===== SELECTED PASSAGE

Each Spouse Must Be Transparent About His or Her Finances

A prenuptial agreement must include a full account of each spouse’s property and debt. Before decisions can be made about how property should be divided in the event of divorce, the spouses must fully understand each other’s financial circumstances. If a spouse does not disclose all of his or her property and debt, the decisions made in the prenup will be based on incomplete information. If it is discovered that a spouse was not honest about finances during the creation of the prenuptial agreement, the document may be considered invalid during divorce proceedings. This is just one of many reasons it is so important to have a qualified family law attorney review any prenuptial or premarital agreement you create with a soon-to-be spouse.

==========
===== EXCERPTED RECORDS

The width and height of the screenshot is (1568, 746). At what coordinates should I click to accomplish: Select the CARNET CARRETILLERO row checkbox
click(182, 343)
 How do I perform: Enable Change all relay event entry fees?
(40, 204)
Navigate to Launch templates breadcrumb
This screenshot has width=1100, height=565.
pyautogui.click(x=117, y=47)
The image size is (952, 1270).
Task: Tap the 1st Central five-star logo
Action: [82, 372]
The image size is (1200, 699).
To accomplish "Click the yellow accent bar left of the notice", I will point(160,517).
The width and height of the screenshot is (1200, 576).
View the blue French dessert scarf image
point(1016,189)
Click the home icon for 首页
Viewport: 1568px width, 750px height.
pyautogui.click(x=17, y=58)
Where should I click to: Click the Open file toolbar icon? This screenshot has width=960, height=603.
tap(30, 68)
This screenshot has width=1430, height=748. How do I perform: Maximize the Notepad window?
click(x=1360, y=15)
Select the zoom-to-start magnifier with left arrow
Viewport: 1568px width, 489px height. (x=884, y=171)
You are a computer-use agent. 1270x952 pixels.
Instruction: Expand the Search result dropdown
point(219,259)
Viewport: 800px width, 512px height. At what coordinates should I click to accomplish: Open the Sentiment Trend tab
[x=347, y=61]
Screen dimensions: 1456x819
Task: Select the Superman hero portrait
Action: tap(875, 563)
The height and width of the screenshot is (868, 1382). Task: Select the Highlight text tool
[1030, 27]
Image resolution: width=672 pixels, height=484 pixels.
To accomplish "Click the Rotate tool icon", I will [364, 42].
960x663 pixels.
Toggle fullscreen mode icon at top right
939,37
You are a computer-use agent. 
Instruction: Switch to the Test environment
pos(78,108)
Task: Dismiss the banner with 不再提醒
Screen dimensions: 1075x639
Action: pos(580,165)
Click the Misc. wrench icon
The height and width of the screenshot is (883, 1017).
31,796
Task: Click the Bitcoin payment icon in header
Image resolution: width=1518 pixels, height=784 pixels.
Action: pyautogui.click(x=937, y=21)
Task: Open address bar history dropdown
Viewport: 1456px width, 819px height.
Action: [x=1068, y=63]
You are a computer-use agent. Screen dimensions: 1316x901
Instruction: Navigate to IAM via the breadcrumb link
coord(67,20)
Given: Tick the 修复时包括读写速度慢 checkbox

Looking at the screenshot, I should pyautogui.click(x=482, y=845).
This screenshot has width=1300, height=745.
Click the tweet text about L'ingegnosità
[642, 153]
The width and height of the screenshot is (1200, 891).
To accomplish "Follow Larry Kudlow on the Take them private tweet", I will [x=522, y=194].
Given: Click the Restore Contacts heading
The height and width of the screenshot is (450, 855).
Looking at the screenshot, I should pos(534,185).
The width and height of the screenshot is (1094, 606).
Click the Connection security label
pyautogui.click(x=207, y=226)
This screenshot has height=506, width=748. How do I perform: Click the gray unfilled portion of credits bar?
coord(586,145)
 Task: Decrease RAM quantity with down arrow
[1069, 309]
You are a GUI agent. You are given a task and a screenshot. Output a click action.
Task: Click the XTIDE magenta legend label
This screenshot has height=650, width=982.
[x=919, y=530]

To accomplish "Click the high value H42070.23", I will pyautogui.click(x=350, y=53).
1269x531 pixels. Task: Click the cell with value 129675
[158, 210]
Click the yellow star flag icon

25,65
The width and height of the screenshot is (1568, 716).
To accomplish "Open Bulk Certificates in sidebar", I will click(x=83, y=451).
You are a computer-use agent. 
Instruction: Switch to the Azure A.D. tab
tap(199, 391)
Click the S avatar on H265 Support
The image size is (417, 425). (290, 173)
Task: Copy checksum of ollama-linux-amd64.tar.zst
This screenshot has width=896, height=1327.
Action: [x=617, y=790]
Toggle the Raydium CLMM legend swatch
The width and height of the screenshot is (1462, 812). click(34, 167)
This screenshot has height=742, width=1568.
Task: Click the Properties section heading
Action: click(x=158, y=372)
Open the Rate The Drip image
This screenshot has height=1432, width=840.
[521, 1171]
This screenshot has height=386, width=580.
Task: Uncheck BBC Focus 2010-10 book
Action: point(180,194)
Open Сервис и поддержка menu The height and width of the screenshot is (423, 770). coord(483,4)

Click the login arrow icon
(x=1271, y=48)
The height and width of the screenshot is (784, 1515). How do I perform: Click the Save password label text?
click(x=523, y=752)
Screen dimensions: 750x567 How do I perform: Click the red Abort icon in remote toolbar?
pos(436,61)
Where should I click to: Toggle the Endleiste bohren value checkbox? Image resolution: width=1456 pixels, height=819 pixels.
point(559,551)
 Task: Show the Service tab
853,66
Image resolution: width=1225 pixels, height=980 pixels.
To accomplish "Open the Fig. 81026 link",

==========

§ **TASK PROMPT**: Print the prenuptial disclosure passage verbatim, from "A prenuptial agreement" up to and including "a soon-to-be spouse.".

§ **CORRECT RESULT**:
A prenuptial agreement must include a full account of each spouse’s property and debt. Before decisions can be made about how property should be divided in the event of divorce, the spouses must fully understand each other’s financial circumstances. If a spouse does not disclose all of his or her property and debt, the decisions made in the prenup will be based on incomplete information. If it is discovered that a spouse was not honest about finances during the creation of the prenuptial agreement, the document may be considered invalid during divorce proceedings. This is just one of many reasons it is so important to have a qualified family law attorney review any prenuptial or premarital agreement you create with a soon-to-be spouse.